▸ **Element and text position data**:
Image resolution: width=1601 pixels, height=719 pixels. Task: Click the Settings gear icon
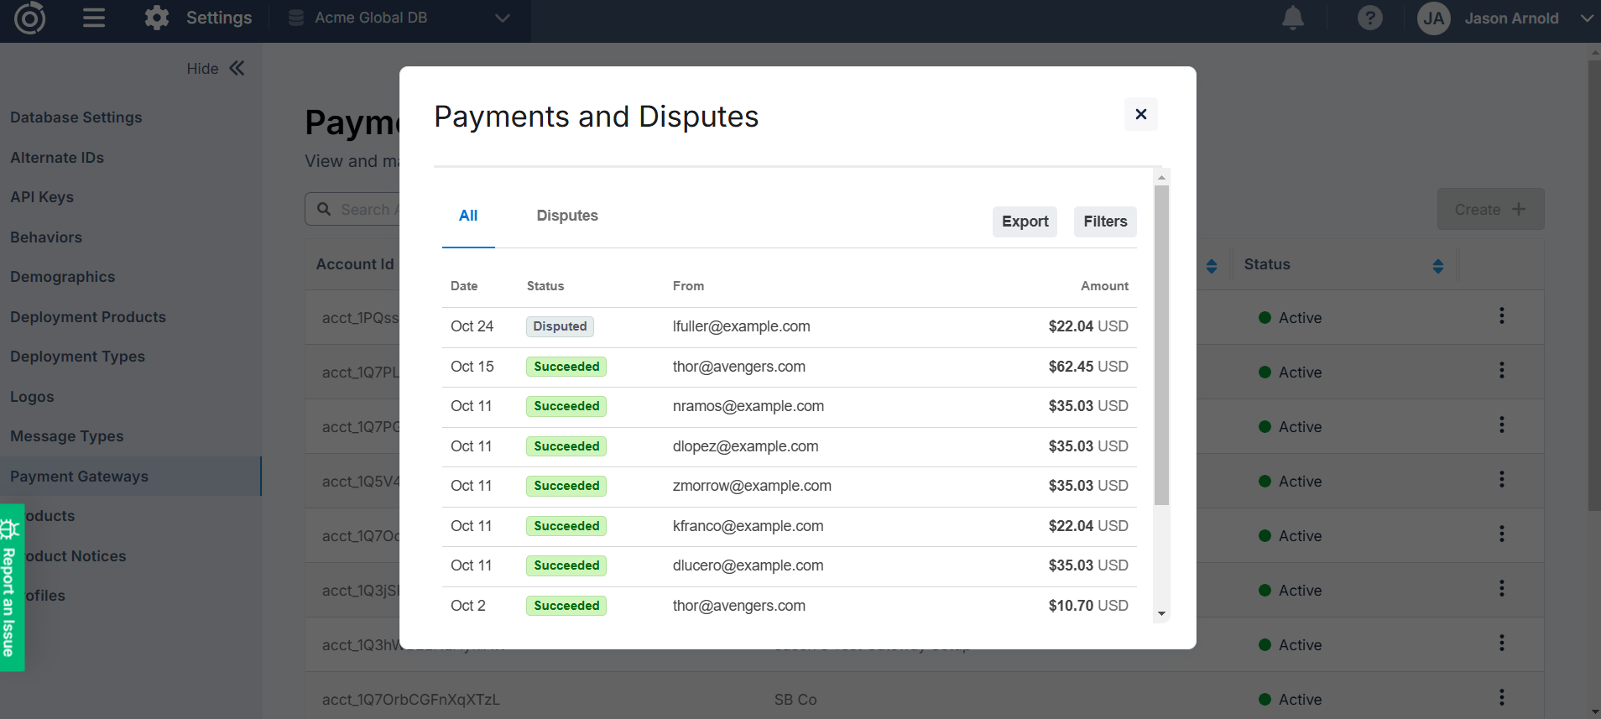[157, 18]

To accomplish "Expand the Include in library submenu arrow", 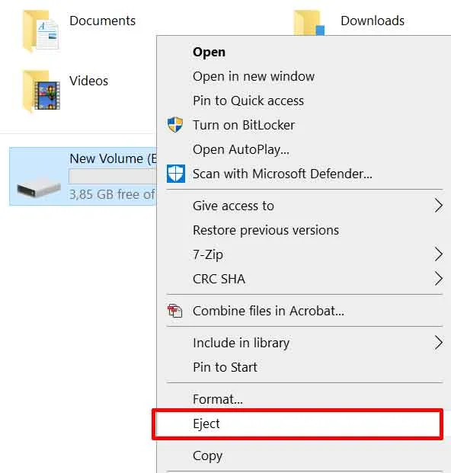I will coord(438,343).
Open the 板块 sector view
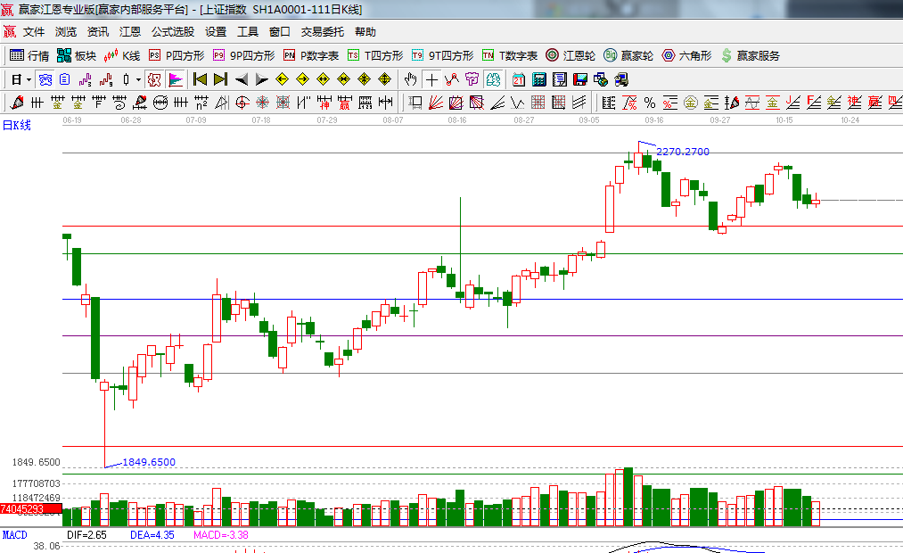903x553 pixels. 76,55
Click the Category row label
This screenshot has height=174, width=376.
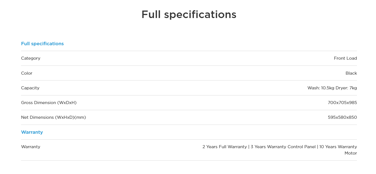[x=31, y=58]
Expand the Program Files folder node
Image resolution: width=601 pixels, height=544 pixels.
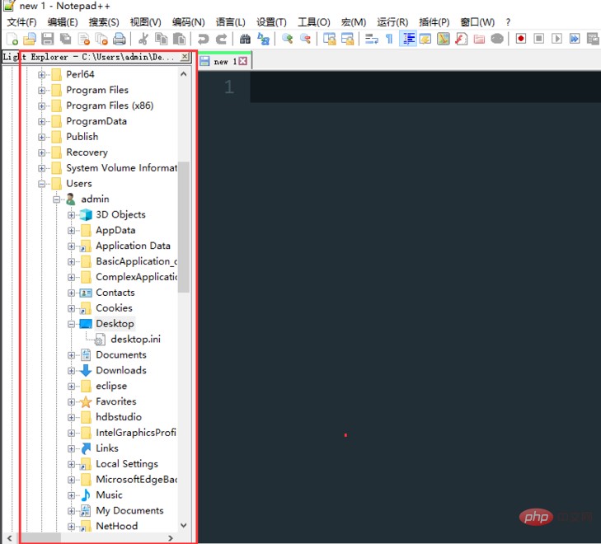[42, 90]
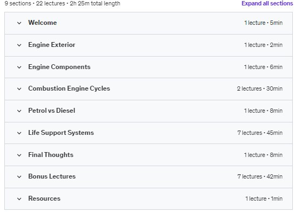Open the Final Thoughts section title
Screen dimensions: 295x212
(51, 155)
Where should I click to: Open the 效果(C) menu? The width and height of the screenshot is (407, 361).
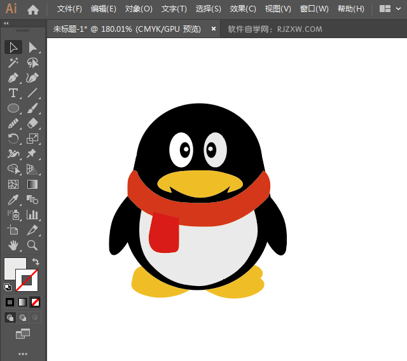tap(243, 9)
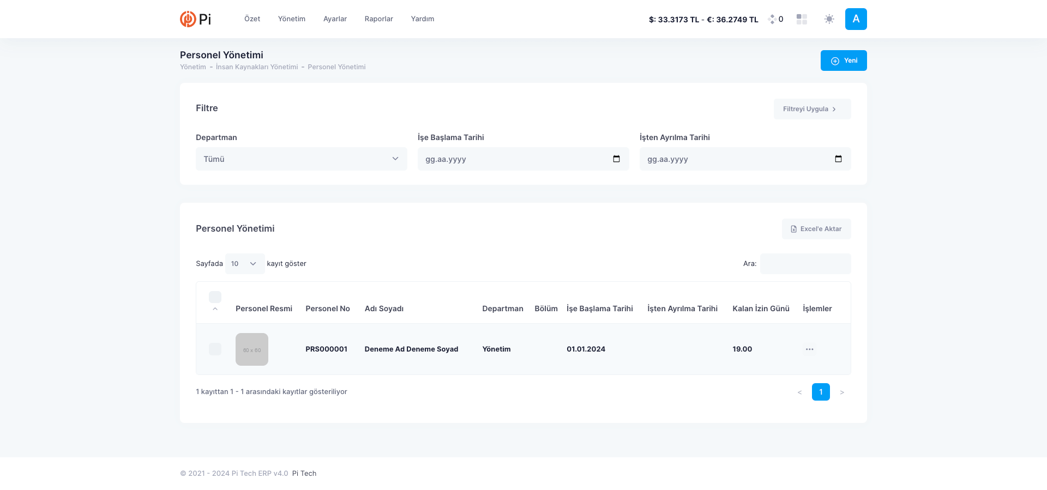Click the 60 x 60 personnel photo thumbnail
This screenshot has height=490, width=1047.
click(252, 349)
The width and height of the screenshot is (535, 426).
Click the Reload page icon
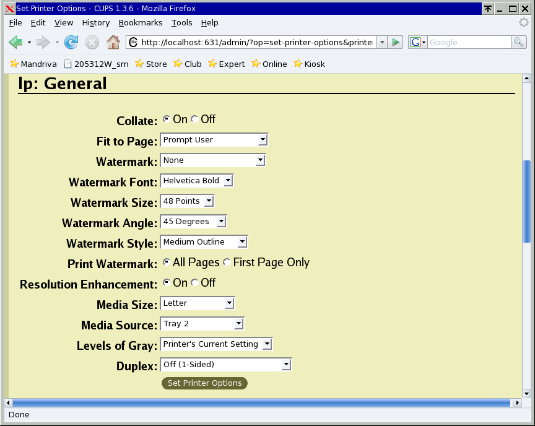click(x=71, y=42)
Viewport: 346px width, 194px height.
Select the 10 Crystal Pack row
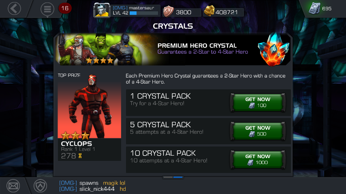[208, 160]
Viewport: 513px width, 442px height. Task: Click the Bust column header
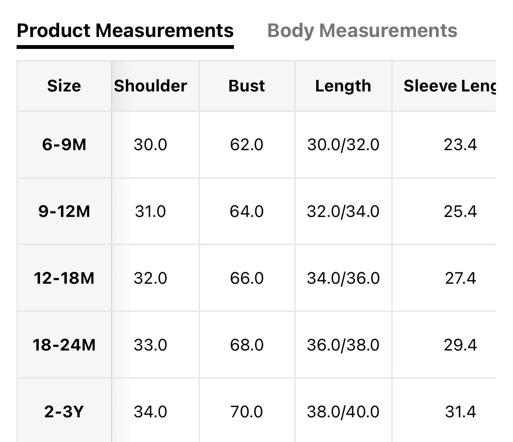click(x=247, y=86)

* * *

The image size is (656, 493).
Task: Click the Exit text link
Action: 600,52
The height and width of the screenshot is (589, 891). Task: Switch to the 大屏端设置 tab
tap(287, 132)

* * *

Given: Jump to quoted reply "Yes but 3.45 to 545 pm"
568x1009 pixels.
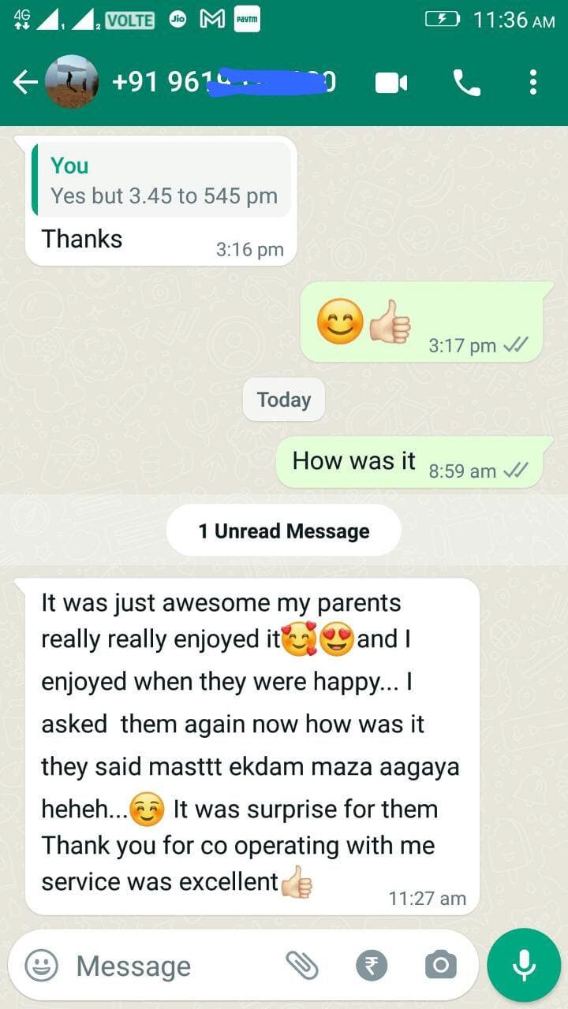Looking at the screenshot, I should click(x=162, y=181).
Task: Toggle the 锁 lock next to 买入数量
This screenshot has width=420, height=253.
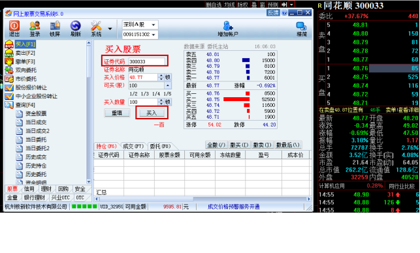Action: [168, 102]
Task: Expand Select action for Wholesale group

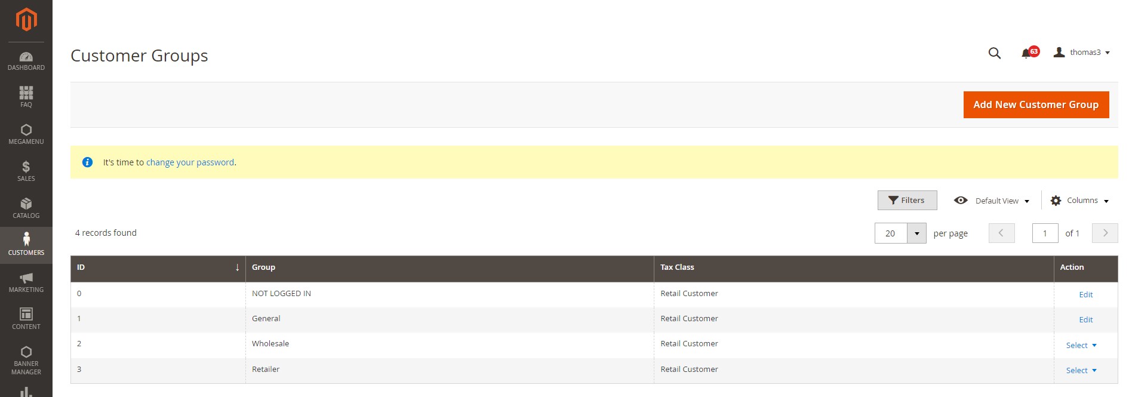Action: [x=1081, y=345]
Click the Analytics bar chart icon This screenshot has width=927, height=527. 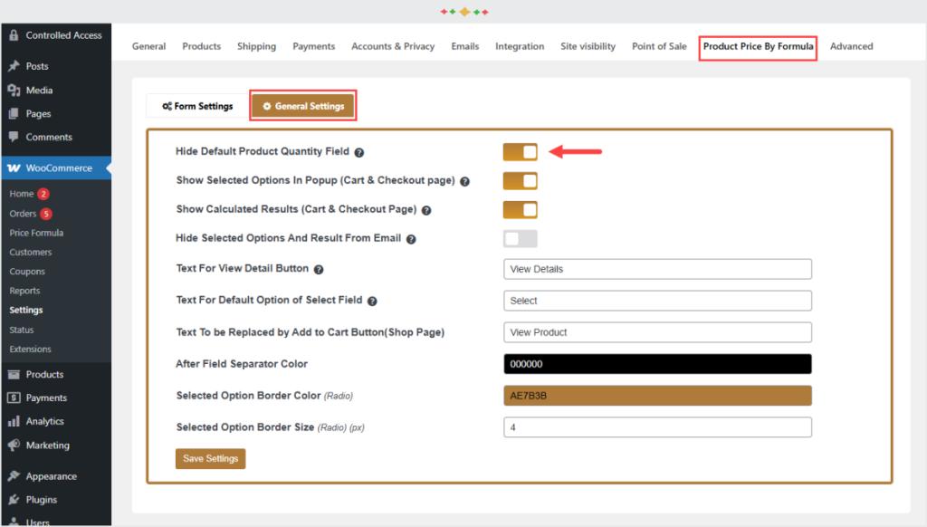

▸ **What is needed**:
Reproduce the data between the lines containing "Where should I" and "click(x=247, y=86)", inclusive. Leave the pictures out.

▸ **Written response**:
Where should I click to: Open the 效果(C) menu? The width and height of the screenshot is (407, 361).
tap(243, 9)
Click the 60 x 60 personnel photo thumbnail
This screenshot has height=490, width=1047.
click(252, 349)
The width and height of the screenshot is (535, 426).
Click the Reload page icon
click(x=71, y=42)
Viewport: 346px width, 194px height.
Select the 10 Crystal Pack row
[208, 160]
Viewport: 513px width, 442px height. Task: Click the Bust column header
click(x=247, y=86)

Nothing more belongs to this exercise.